# EFX moto MTC tires(28x10x14) on all fours?



## wmusobz (Apr 25, 2010)

Any rubbing/clearance issues if I run 28x10x14's on all four corners? They will be mounted on MSA M20 Kore wheels. Offset of the wheels are 3.5x3.5.

Going on a 2012 Brute force 750i EPS

Thanks, Steven


----------



## gpinjason (Nov 10, 2009)

You should be fine.


----------



## Polaris425 (Dec 16, 2004)

Where did you find 7" wheels that are perfectly centered? Is that how MSA makes them?


----------



## lilbigtonka (Dec 30, 2008)

Every msa I have had or my buddies have all been 5x2 


Sent from my iPhone using tapatalk


----------



## Waddaman (Oct 3, 2010)

Most MSA's Wheels are 4+3 offset, 1" more then the regular labeled ITP or STI wheel (even though none of them measure true, in reality there all about the same) I believe the MSA kores are exactly in the middle at 3.5+3.5.


----------



## gpinjason (Nov 10, 2009)

MSA has on their website that the M20 Kore wheels have a 0mm offset, which would put it exactly in the middle.


----------



## wmusobz (Apr 25, 2010)

Polaris425 said:


> Where did you find 7" wheels that are perfectly centered? Is that how MSA makes them?
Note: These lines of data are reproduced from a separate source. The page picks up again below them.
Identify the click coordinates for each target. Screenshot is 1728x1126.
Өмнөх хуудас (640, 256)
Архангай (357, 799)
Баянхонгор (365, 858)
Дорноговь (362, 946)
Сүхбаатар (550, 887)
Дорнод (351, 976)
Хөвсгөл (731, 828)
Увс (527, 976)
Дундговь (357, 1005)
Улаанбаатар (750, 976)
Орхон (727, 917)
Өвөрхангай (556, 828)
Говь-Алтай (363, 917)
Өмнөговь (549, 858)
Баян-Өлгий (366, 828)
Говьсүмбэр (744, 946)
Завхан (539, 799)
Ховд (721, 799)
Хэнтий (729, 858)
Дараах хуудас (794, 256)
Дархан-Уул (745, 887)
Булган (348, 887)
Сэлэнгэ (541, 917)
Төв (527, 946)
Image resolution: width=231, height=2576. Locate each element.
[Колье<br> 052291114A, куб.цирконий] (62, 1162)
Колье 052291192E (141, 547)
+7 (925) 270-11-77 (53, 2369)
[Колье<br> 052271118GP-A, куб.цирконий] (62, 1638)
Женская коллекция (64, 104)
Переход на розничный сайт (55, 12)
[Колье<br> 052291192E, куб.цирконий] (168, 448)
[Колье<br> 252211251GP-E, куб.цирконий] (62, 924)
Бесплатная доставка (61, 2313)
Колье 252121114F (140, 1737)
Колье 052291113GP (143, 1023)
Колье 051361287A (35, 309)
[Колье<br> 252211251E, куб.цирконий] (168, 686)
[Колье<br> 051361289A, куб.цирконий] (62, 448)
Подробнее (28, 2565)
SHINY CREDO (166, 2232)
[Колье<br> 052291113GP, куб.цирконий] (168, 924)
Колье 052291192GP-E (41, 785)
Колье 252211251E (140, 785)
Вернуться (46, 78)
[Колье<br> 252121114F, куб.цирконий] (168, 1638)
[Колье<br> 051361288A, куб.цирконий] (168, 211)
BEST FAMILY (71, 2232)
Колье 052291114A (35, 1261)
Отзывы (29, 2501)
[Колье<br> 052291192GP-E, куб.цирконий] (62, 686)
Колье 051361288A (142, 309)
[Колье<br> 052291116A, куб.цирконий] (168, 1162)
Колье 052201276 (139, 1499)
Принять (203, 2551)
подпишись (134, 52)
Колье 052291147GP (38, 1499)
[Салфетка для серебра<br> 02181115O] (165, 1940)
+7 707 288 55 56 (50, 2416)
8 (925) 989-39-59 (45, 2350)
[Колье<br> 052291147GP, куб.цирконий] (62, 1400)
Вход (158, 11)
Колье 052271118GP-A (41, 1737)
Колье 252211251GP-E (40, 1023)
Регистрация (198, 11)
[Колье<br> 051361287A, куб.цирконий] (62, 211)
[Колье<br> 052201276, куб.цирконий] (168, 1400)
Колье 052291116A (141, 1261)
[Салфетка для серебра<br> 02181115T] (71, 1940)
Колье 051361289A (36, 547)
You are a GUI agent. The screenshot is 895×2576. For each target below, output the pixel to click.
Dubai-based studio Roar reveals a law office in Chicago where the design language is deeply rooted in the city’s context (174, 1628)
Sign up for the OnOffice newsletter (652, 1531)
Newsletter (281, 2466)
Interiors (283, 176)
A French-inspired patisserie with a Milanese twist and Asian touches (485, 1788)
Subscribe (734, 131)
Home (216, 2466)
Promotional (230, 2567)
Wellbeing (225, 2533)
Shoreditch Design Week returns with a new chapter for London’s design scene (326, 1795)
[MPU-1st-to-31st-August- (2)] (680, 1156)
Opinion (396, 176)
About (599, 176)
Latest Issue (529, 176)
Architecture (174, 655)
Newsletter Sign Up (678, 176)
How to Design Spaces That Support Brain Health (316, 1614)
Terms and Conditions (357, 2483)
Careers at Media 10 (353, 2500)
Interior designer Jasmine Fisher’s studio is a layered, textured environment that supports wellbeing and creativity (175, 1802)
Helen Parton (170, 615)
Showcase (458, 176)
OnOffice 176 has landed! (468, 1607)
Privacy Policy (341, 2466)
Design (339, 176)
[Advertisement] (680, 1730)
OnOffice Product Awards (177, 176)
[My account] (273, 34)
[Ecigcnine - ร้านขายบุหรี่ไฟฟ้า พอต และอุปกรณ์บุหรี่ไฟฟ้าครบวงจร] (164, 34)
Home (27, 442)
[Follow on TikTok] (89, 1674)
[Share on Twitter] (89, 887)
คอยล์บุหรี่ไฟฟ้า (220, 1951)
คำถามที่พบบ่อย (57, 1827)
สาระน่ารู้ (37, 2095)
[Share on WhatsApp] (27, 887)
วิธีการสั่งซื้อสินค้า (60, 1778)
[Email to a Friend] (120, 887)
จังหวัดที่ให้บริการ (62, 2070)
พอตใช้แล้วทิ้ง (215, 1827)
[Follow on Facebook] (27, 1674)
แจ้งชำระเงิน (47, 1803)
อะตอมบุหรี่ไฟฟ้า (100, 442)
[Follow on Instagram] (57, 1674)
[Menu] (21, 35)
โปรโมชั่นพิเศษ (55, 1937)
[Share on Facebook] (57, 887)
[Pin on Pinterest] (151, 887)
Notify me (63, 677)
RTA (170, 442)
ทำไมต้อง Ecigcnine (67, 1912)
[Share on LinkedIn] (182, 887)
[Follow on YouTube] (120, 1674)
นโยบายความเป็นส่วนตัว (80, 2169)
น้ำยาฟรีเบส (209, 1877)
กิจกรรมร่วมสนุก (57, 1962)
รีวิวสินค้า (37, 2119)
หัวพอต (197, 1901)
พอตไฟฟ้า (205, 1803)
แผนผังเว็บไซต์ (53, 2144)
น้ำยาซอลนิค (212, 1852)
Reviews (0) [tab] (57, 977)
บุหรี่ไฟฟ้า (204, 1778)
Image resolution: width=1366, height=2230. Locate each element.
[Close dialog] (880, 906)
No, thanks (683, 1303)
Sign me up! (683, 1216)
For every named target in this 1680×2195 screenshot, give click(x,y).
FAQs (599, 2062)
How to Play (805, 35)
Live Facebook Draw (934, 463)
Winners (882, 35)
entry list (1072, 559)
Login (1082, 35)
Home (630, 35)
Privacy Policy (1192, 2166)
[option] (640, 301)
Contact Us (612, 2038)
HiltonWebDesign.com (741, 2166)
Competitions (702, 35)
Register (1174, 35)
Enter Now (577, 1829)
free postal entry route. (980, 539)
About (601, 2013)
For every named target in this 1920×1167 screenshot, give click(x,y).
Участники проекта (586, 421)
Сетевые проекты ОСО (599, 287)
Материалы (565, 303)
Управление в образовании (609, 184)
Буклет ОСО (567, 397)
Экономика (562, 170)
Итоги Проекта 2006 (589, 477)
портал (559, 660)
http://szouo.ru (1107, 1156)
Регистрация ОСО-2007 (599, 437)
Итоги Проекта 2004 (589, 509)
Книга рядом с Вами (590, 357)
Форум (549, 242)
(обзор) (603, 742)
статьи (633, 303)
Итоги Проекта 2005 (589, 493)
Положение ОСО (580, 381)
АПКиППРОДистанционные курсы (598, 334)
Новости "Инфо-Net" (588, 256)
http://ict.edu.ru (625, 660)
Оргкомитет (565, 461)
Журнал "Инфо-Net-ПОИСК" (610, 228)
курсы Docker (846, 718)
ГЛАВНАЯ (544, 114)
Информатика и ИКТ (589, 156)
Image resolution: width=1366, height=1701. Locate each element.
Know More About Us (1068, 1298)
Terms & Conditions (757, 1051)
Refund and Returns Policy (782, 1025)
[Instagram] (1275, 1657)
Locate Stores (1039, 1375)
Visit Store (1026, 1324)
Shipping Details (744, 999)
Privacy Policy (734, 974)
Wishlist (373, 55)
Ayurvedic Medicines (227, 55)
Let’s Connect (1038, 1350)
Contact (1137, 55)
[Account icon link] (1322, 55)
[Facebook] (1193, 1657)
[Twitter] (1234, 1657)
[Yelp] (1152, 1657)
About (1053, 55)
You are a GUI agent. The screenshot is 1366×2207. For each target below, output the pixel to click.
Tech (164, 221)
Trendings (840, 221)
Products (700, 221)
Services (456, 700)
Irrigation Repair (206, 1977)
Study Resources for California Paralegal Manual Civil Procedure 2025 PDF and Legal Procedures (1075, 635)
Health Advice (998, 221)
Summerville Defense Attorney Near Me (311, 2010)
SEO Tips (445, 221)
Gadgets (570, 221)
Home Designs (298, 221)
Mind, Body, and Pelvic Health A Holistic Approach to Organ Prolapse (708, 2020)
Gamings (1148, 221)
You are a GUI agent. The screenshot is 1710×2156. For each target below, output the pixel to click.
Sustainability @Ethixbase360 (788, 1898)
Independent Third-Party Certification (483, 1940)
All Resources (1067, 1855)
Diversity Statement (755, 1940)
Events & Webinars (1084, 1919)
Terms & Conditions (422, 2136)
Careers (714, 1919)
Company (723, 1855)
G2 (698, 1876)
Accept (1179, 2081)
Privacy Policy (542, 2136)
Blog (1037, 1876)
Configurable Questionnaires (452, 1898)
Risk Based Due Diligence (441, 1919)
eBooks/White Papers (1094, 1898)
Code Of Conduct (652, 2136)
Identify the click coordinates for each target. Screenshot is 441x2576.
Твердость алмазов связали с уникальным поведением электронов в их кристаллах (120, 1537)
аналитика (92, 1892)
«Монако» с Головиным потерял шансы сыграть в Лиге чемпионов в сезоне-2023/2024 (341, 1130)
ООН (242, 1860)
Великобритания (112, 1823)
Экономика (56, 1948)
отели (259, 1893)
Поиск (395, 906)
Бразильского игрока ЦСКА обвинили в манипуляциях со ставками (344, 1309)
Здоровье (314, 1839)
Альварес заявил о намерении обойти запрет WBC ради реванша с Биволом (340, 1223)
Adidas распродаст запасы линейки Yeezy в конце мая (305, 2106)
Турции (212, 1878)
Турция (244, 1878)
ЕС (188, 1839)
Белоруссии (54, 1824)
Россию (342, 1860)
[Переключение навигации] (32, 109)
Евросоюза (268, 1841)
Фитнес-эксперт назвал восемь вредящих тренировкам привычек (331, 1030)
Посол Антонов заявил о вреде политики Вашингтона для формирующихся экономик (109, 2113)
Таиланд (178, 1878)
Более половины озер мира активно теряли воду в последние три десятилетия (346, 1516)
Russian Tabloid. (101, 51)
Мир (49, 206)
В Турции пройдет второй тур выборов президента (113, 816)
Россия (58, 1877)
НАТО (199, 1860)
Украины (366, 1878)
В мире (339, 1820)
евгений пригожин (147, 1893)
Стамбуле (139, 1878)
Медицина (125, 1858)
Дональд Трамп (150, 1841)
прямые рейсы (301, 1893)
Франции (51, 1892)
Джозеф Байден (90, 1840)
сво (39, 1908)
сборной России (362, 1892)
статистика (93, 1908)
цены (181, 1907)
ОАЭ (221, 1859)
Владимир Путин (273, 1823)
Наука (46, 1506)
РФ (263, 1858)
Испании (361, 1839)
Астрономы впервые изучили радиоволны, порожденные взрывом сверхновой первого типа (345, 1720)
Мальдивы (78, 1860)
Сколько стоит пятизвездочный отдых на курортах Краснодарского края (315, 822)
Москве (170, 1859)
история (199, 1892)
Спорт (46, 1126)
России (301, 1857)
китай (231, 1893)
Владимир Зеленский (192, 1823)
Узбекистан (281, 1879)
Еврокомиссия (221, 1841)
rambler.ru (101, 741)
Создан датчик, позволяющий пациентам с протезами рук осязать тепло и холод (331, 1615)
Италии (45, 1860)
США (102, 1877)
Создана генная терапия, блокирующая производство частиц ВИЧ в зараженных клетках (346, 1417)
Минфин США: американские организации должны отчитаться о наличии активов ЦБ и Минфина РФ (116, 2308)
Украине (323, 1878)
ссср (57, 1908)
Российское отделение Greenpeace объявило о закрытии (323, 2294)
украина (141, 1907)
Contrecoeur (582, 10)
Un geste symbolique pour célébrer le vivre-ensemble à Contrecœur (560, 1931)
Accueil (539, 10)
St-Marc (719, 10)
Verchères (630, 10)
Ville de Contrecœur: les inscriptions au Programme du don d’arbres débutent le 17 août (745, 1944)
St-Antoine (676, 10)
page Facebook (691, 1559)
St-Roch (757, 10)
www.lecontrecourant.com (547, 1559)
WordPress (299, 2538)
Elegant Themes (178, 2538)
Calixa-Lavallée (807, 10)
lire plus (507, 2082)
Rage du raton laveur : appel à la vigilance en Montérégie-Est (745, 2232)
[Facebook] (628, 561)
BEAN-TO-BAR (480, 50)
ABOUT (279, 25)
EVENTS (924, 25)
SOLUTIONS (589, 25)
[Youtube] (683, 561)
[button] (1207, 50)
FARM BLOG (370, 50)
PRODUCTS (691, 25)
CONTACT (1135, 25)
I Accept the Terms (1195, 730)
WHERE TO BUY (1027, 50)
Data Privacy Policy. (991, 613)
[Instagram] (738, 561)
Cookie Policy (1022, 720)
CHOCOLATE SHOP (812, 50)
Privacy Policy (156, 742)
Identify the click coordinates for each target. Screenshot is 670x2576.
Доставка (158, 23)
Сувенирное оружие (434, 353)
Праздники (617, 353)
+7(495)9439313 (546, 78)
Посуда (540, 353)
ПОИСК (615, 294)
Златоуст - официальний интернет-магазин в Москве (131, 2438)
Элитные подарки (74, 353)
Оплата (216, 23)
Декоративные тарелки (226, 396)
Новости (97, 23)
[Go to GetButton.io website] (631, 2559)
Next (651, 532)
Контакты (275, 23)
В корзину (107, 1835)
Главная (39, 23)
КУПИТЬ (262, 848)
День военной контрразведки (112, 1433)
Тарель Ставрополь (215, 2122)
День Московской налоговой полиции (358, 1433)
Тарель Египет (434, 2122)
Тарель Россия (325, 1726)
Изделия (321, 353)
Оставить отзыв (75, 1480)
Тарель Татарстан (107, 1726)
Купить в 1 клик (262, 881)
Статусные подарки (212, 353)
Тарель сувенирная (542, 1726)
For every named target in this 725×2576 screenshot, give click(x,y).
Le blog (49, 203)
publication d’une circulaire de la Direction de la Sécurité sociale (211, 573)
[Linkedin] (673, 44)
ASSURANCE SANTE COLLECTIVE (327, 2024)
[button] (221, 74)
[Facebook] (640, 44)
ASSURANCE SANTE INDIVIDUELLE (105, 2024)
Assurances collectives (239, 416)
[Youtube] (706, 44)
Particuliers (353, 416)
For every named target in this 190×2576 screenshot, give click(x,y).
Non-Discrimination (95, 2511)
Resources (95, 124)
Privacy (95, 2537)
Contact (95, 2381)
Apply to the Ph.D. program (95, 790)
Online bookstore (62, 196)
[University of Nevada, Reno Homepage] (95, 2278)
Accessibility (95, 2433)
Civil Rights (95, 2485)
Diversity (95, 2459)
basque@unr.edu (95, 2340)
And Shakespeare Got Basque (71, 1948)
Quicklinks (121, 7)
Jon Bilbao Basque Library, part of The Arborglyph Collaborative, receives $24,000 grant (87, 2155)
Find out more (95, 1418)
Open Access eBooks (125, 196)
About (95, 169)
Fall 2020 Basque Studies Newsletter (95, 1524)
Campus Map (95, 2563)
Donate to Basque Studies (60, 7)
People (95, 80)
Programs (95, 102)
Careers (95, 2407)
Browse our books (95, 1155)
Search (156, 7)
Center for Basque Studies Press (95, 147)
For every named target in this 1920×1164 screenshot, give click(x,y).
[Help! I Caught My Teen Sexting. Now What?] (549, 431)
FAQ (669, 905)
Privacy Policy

Not sure what other wheels are perfectly centered but I am just going off the info from their website. I originally didn't want that much offset but my wife liked those wheels the most, which is a great tangent to use when asks," how much did you spend on the wheels and tires again"?...... 

I just hope these wheels fit on my hubs? I really dont want to grind off the centering tabs because I have paddle tires on my stock wheels which require the centering tabs??


----------